# Man & dog’s best friend: Goose becomes family pet after being saved



## Robert59 (Jan 14, 2021)

CINCINNATI (FOX19) - Last spring, a Cincinnati man was driving in Mason when he saw a family of geese crossing the road. Unfortunately, only one of the geese made it across the road safely.
Now, Lil’ Bob not only has a new home, but also a new family.

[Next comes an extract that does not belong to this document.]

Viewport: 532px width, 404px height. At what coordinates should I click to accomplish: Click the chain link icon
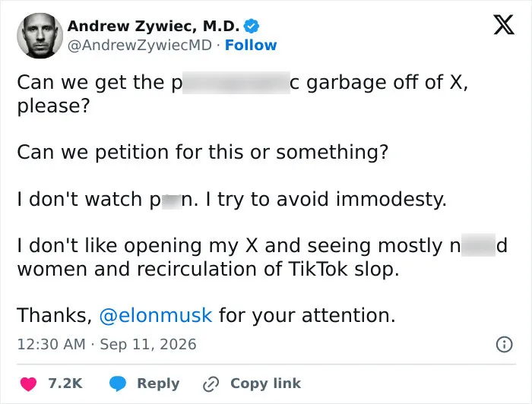(x=211, y=384)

https://www.fox19.com/2021/01/13/man-dogs-best-friend-goose-becomes-family-pet-after-being-saved/


----------



## Aunt Marg (Jan 14, 2021)

Such a lovely story, however, what a halfwit that ran over Bob's family.


----------



## peramangkelder (Jan 14, 2021)

Little Bob sure is one very lucky goose


----------



## win231 (Jan 15, 2021)

"He likes Arby's Roast Beef?"  Not good.

"The mainstays of the diet are grains, grasses, alfalfa, clover, wheat, beans, rice, corn, aquatic plants, roots, shoots, stems, seeds, bulbs, berries and the occasional insect. They forage for whole wheat and cracked corn in fields, grazing while walking.
Canada geese are considered herbivores or, essentially, vegetarians. This is why they prefer ponds, marshes and fields in the wild, and city parks, golf courses and lawns in urban or public areas.  And people often feed Geese bread & chips, which are terrible for their health."


----------